RÉFLEXIONS pour Rm 1:14
Il est intéressant, qu’est-ce que veut dire l'apôtre, en s'appelant débiteur des Grecs et des barbares, des savants et des ignorants? Il est tout à fait évident que l'antithèse «Grecs – barbares» est analogue à l'antithèse «savants – ignorants»: car au temps de Paul les Grecs étaient des gens, comme nous dirions aujourd'hui, civilisés, et donc comme était supposé éduqués, et barbares étaient nommés les habitants peu initiés à la civilisation des périphéries de l'Empire romain.
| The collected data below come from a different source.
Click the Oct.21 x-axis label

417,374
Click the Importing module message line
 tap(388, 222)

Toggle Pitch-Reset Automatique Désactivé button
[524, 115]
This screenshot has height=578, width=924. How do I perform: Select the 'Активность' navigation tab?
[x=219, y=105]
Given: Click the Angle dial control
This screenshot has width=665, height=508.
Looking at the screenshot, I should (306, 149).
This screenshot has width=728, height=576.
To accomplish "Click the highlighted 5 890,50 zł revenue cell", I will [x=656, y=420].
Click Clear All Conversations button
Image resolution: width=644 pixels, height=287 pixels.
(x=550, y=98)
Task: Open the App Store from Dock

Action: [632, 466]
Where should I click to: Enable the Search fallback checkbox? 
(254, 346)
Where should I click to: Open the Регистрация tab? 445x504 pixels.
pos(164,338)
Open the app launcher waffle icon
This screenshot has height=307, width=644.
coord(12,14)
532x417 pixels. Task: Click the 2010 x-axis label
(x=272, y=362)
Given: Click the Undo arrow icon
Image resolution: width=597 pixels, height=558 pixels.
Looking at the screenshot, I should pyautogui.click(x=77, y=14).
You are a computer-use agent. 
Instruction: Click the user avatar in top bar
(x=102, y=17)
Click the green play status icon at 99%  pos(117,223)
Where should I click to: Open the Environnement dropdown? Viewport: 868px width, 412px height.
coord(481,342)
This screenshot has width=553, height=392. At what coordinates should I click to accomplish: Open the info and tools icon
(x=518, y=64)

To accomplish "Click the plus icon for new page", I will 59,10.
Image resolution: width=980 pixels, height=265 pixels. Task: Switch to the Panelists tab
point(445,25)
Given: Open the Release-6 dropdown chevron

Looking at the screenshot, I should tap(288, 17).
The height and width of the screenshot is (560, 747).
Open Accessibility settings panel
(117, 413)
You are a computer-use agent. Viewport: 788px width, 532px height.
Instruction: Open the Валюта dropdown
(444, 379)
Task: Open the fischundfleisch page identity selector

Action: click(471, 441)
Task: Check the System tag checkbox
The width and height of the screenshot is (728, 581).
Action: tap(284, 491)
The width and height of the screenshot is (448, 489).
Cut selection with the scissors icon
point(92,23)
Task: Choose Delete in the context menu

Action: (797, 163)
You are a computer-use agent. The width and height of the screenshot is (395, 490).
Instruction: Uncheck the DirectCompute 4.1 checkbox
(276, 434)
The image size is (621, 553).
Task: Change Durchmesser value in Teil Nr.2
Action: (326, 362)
Paul, selon ses mots, se considère débiteur des uns comme des autres. Dans quel sens il dit donc cela? Probablement, s'il s'agissait du prédicateur de la nouvelle religion, nous aurions eu le droit d’interpréter les mots de l'apôtre comme un reflet et l'expression du sentiment de devoir du prédicateur, qui se considère obliger à porter la vérité de la nouvelle religion, de la nouvelle révélation jusqu'à chacun, malgré la position sociale et le niveau d’éducation. Mais en effet, Paul n’a jamais regardé le christianisme comme une nouvelle religion : Pour lui c’était une nouvelle révélation, la révélation du Royaume, et d’une vie nouvelle, la vie de ce Royaume révélé par Jésus-Christ.
L'apôtre lui-même n’a pas prêché une nouvelle religion, mais а témoigné du Royaume et de Celui, qui l'a apporté au monde. Mais en effet, on peut témoigner de cela seulement autant qu’on vit sa [du royaume] vie, la vie qu'on ne peut recevoir que comme un don immérité et une avance spirituelle: le don immérité parce qu’ on ne peut entrer dans le Royaume par mérite et de droit que sans avoir péché, et une avance spirituelle parce qu’ayant reçu la vie du Royaume immérité et, selon les mots de l'apôtre, «pas par mesure», il faut aussi la donner aux autres «pas par mesure». Le christianisme n’est pas une doctrine, dont il faut apprendre et auquel devraient joindre ceux, à qui il ne s'est pas encore ouvert, mais une vie nouvelle, qu'on ne peut que partager avec le prochain et dont il faut absolument partager.
Et si on ne fait pas cela, le Royaume non seulement ne s'élargira pas, il diminuera encore en dimensions, car il ne peut pas rester immobile, il peut soit s'élargir, en prenant toutes les nouvelles âmes et coeurs, soit se rétrécir, diminuer, devenir de moins en moins remarqué dans le monde, où il reste dans tous les cas étranger. Et Paul comprend parfaitement que, s'étant rencontré une fois avec Christ, ayant une fois joint la vie du Royaume, il doit maintenant être le témoin de Celui, avec qui il s'est rencontré, et ce dont il a touché. Non pas parce qu'autrement l'attend une punition, qui attend dans le monde non transformé chaque débiteur, refusant de payer sa dette, mais parce qu'autrement il perdra ce qu'il a reçu. Et donc, se perdra soi-même.